La fría luz de la luna envolvía su piel desnuda, su cabello ondeaba junto con las cortinas y sus ojos reflejaban un destello que parecía perderse en la oscuridad de sus pupilas. Era Jonah, mirando por la ventana y pensando algo que no era capaz de expresar, una agonía que a su corta edad no comprende, una agonía que lo mantiene paralizado y al borde de las lágrimas.
“Quizá sea insensible, ¿pero qué hago? No sé cómo lidiar con esto… no se lidiar con él.” Pensó Annette mientras lo observaba en silencio.
Jonah llevaba cuatro meses apareciendo desde la oscuridad del pasillo y caminaba hacia la habitación de Annette. Escalaba los cajones del buró y asomaba su cabeza por la ventana, miraba hacia las calles.
Algunas veces lloró tratando de mantenerse en silencio, otras, sonreía ante el sonido de algún auto o los pasos de transeúntes. Pero era el verdadero silencio, la profunda tranquilidad de su vigilia y su respiración lo que hacían de su mirada un profundo y oscuro vacío.
La primera noche Annette se limitó a observarlo y, tras unos minutos, Jonah regresó a su habitación a dormir. La segunda se convirtió en lágrimas, la tercera en sollozos, la cuarta en silencio y cada día el silencio ganaba tiempo. Y ahora, los minutos se convertían en horas.
Hoy día, ella se sentía rehén de él, de su vigilia, su silencio, la oscuridad de su mirada, su postura y su lenta respiración. A veces fingía dormir y otras trataba de hacerlo cuando él se iba de regreso a su habitación y cerraba la puerta. El sonido de la puerta era su única señal de calma.
Sin embargo, esas noches en vela eran la peculiar forma del pequeño para lidiar con la pérdida de su madre.
Ella fue asesinada.
Tener cinco años y saber que su madre no volvería, hizo que Jonah tuviese un conflicto interno, uno que aún era muy joven para procesar.
Las lágrimas de sus primeros días junto a Annette se convirtieron en los ojos irritados de las primeras semanas. Los lloriqueos nocturnos se convirtieron en los silencios diarios y esos silencios se convirtieron en los asomos furtivos por la ventana de la habitación de Annette.

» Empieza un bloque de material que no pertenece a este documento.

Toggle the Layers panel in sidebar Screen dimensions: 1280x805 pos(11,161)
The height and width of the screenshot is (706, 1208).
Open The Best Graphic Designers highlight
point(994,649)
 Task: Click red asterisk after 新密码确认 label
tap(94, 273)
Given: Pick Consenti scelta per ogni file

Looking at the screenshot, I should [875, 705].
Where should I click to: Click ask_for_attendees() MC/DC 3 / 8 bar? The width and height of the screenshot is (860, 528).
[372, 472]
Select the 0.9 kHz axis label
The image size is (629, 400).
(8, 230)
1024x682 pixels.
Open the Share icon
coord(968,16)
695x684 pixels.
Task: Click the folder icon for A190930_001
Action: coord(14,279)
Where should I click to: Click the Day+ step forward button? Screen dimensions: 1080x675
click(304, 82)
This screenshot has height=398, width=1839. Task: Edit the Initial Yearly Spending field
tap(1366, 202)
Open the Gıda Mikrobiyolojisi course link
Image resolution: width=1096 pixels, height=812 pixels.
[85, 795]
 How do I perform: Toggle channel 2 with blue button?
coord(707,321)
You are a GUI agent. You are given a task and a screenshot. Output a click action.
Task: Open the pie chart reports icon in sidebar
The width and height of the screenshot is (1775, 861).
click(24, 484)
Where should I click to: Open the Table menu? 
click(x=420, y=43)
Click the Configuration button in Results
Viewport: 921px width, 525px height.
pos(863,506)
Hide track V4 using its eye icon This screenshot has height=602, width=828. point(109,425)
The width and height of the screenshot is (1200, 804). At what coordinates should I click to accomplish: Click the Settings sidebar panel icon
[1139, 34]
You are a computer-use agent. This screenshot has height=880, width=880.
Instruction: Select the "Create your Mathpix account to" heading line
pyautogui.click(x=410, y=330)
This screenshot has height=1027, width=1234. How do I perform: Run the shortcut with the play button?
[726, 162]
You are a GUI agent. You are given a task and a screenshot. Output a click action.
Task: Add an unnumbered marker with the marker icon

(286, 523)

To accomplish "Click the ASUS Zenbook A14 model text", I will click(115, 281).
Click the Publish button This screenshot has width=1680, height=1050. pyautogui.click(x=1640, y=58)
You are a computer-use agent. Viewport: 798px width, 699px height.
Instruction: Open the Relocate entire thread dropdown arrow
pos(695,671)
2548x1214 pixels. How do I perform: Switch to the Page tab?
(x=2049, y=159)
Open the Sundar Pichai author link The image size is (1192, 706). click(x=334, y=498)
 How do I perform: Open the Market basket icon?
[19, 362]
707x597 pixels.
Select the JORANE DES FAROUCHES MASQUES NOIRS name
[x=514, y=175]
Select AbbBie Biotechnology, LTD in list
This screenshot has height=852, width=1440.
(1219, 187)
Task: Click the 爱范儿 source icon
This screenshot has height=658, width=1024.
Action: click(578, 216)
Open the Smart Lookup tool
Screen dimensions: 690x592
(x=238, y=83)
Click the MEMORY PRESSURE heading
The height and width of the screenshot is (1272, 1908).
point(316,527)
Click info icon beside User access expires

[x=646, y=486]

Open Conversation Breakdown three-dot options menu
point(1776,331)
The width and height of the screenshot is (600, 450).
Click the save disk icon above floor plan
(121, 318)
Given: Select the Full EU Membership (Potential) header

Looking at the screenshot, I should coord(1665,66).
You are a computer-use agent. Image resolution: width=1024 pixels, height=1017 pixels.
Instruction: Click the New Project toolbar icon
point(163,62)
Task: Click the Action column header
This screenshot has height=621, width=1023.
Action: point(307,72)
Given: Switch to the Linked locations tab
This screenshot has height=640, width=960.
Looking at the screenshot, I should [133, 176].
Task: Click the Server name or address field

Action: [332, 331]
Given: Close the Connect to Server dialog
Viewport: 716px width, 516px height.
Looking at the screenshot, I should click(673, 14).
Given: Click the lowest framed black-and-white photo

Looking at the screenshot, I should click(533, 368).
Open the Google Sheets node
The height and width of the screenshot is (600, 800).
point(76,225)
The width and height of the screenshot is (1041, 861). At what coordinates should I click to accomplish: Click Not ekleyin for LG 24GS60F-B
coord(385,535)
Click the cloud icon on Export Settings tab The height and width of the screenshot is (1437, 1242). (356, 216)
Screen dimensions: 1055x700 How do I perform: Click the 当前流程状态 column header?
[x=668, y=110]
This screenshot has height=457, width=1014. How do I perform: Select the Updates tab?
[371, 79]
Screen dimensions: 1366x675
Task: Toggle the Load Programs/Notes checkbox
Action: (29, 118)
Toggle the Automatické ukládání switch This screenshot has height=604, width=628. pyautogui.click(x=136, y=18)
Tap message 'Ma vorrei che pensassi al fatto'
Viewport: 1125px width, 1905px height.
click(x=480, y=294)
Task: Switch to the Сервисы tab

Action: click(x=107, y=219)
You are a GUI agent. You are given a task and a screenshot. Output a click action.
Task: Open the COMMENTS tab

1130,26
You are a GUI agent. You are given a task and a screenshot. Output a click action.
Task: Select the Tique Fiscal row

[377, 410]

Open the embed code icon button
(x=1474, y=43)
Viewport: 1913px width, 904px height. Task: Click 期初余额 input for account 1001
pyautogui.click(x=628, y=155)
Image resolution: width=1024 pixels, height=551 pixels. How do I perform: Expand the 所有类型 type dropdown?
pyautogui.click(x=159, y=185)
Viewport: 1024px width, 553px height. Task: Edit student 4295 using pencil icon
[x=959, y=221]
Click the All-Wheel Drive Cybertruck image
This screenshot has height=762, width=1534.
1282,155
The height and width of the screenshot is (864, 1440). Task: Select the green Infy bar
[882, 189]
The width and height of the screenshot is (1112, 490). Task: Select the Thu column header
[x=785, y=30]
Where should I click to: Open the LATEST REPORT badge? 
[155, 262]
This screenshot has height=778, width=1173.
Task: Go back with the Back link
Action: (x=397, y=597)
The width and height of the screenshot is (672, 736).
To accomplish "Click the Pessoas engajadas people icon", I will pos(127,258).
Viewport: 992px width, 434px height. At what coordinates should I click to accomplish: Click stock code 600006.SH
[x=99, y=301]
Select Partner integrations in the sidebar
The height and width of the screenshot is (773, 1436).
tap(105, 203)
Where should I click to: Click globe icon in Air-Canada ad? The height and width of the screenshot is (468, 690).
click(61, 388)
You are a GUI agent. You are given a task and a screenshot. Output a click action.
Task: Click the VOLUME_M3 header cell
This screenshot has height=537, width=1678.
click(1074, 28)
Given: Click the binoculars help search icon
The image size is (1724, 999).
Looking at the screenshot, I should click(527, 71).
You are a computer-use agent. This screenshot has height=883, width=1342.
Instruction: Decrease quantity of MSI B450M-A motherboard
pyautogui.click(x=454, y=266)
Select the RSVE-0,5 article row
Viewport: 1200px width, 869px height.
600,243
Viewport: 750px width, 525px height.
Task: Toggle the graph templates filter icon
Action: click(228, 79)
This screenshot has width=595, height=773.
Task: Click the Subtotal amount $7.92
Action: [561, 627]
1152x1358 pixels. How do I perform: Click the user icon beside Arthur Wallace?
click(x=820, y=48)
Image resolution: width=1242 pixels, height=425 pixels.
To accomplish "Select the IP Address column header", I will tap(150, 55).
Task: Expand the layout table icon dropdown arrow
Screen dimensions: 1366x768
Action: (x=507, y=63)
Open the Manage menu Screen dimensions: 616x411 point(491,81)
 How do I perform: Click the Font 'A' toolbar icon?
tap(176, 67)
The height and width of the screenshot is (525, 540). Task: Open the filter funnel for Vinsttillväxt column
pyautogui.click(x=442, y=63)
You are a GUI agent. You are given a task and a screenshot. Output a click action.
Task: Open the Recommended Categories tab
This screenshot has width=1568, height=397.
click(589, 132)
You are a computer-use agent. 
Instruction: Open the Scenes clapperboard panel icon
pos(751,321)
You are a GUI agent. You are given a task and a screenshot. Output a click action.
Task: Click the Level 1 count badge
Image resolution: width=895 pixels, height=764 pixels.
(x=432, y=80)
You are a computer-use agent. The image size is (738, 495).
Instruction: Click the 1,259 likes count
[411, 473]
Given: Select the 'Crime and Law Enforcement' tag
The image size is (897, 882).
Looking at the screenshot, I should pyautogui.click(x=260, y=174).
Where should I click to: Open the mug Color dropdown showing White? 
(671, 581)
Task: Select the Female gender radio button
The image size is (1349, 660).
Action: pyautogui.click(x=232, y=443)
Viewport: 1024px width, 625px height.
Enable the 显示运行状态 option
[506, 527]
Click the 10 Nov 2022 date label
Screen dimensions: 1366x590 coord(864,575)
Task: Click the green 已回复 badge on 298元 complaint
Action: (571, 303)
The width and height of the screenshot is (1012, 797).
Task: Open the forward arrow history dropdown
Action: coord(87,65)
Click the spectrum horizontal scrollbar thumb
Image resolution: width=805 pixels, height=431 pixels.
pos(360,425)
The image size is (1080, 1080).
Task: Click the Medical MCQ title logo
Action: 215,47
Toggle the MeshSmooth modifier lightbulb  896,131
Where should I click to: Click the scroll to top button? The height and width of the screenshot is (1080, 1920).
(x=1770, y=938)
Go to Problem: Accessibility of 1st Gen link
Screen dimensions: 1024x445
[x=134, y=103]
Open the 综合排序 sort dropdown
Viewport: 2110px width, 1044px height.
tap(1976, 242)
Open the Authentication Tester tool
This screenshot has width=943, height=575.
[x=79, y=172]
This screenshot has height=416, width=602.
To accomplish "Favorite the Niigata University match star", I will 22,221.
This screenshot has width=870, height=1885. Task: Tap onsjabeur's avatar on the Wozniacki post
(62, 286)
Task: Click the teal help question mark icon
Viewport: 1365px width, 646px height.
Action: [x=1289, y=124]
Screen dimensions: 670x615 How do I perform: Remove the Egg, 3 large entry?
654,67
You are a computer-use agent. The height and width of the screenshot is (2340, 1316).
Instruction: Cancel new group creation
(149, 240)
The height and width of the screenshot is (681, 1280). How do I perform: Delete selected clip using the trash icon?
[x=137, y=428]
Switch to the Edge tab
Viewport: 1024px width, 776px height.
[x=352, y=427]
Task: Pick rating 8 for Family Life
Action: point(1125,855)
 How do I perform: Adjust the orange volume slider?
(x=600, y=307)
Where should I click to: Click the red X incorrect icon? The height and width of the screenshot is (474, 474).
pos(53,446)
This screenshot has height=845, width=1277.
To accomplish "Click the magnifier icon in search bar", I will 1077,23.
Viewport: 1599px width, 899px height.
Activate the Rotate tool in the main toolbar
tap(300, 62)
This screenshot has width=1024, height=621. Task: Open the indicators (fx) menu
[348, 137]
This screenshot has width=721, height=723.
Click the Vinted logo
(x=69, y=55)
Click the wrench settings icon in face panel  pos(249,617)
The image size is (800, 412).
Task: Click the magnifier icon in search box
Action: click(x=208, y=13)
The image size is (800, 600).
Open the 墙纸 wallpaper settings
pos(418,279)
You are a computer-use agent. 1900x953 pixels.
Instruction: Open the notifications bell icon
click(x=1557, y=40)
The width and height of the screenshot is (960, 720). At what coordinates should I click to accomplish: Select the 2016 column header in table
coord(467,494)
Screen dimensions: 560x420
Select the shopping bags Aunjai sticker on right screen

En esa búsqueda de significado en que su ingenuidad lo hacía esperar la llegada de la madre que había dejado de ver hace mucho, cuando escuchaba pasos, podía verla caminando bajo la luz de las lámparas y las estrellas. Y así, volvía a sonreír. Sólo para regresar a la realidad, a la oscuridad de sus veladas.
Sin embargo, cuando Annette supo de la muerte de su madre, reaccionó de diferente manera. Se aisló lo suficiente como para concentrar sus emociones en la música que creaba, en el arte que ejercía y su poco glorioso trabajo como mesera de club nocturno. Hacía más dinero del que alguna vez se prometió ganar, pero no estaba segura si la razón detrás de sus ganancias era que debía cuidar al pequeño Jonah o porque no soportaba estar en casa con él y el trabajo era el pretexto perfecto para salir.
Jonah estaba aprendiendo que la soledad sería su única aliada.
Cada noche se mantenía en vela, esperando el regreso de algo… observando cómo la oscuridad desaparecía con cada amanecer.